Story posted November 20, 2003
The Internet might not seem an obvious tool to use in helping students learn about 19th-century British literature, but it made sense to Mark Phillipson, visiting assistant professor of English.
Phillipson spent several years both teaching English and working on Web content in Silicon Valley. While there, he noticed how interested and engaged his students were when using new media, so he saw the Internet as a way to get Bowdoin students involved in a course.
"I'm trying to get into the trenches with them," he said, "and give them a chance to do something with new media that isn't just passive consumption."
He also saw the potential to help students understand the Romantic writers through their use of the technology: in dealing with the excitement and anxiety created by new technology — the Internet — students could better understand the feelings Romantic writers had toward new printing and distribution techniques enabled by the industrial revolution.
"I wanted the students to experience a position they were studying," Phillipson said. "I wanted them to ponder a connection between the two times."
He approached the information technology staff and asked for a custom built Web site so the students could write essays, analyze poetry and comment generally on the authors and their work — all online. He asked for a site for eight students that was easy to post to, that made it easy to link between different pages, and that would reward students for their interactivity.
Their response: "What you want is a wiki."
Wiki is a type of open source software that Bowdoin's information technology staff were able to customize for Phillipson's needs. Wiki Web sites are collaborative, which means that they depend on their users to build them and to help them evolve.
"They involve a good deal of trust," Phillipson said.
The reason is that on most Wikis, anyone can edit the text, add new text, post a link, or otherwise alter the site. The IT staff made a few changes to Phillipson's site, so that the text couldn't be changed by just anyone. They created a password system so that only Phillipson and the students in the course could make changes, but trust was still key, since any student could add to or alter any other student's entry.
One of the challenges for students was becoming comfortable with the technology. They had pressure to post several assignments a week, which required a great deal of attention and work. They knew that the work they were doing could be seen by anyone in the world with an Internet connection.
"They had a sense of the responsibility of that, the enormity of that," Phillipson said.
In the end, the technology worked well with the class, helping them learn about Romantic literature and relate to the time in which it was written, but also giving them the chance to use skills usually untapped in an English class and helping them build strong relationships with each other and with Phillipson.
"I learned a lot about romanticism; I learned a lot about my students, and I learned a lot about myself as a teacher," he said.
Just as the Internet created new paths for information, advances in printing and marketing in the early nineteenth century opened up authors' work to audiences they had never even considered before. Along with this came anxiety about what Phillipson called "uncertain control" over one's own words because of increased literacy and the availability of books to groups that hadn't previously had that access.

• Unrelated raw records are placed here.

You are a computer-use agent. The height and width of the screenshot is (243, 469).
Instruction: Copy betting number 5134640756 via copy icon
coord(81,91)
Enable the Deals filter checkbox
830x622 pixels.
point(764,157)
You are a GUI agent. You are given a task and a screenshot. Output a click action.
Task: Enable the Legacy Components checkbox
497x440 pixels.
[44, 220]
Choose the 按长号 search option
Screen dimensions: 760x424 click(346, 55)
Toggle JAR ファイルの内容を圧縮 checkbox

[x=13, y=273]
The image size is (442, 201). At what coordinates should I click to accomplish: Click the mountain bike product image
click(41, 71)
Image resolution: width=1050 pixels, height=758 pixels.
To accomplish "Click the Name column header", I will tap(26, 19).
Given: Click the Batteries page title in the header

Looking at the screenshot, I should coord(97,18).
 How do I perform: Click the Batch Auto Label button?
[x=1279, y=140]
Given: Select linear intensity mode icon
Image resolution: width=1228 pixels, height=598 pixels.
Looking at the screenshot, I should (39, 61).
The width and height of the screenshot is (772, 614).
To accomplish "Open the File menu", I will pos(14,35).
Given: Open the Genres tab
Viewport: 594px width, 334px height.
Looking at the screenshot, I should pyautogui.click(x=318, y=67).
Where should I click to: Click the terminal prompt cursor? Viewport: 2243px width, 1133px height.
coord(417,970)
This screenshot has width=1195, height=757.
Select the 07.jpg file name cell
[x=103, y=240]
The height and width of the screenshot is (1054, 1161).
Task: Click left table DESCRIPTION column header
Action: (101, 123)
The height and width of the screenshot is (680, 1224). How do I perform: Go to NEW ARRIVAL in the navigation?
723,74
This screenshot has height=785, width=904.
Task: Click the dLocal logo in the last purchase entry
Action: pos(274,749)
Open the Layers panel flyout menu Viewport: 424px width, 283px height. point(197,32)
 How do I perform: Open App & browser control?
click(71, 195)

Lord Byron, one of the writers the students studied, struggled with trying to publish his work from a distance.
He learned to submit to a process beyond himself in transmitting the words through the post to a publisher, to be mass produced for an audience he didn't know and couldn't control. He expressed in his poetry his faith that people would be able to understand what he meant even though he was separated from them.
The students in Phillipson's class also had uncertain control over their words because once they'd published their work on the Internet, anyone in the world could read it. They had to trust that their words would find their audience and be understood, just as the Romantic writers did.
"This is something that's exciting, I think, as well as anxiety provoking," Phillipson said. "What I wanted to have students taste was the exhilaration of that process as well."
There were benefits and challenges for both Phillipson and his students.
Phillipson said the tool was easy to use, but there were some downsides
In the end, though, the project was worthwhile, and Phillipson plans to do something similar in another class. Plus, he said, it was fun.
"I'm very proud that Bowdoin did something like this. I think it's a good representation of Bowdoin," he said. "Something like this came together here, and really only could come together here."
The Romantic Audience Project Web site can be viewed here.
The Romantic Audience Project has been featured in the following news and media outlets:
Associated Press Wire/CBS News, September 27, 2004
Educause, pedagogical journal, September/October 2004
Romantic Circles, scholarly Web site, December 1, 2004
Washington Post (registration required), March 11, 2005
During the spring 2005 semester, a new group of Bowdoin students is building RAP 2. This second generation project is encouraging students to be in dialogue with their predecessors in the seminar.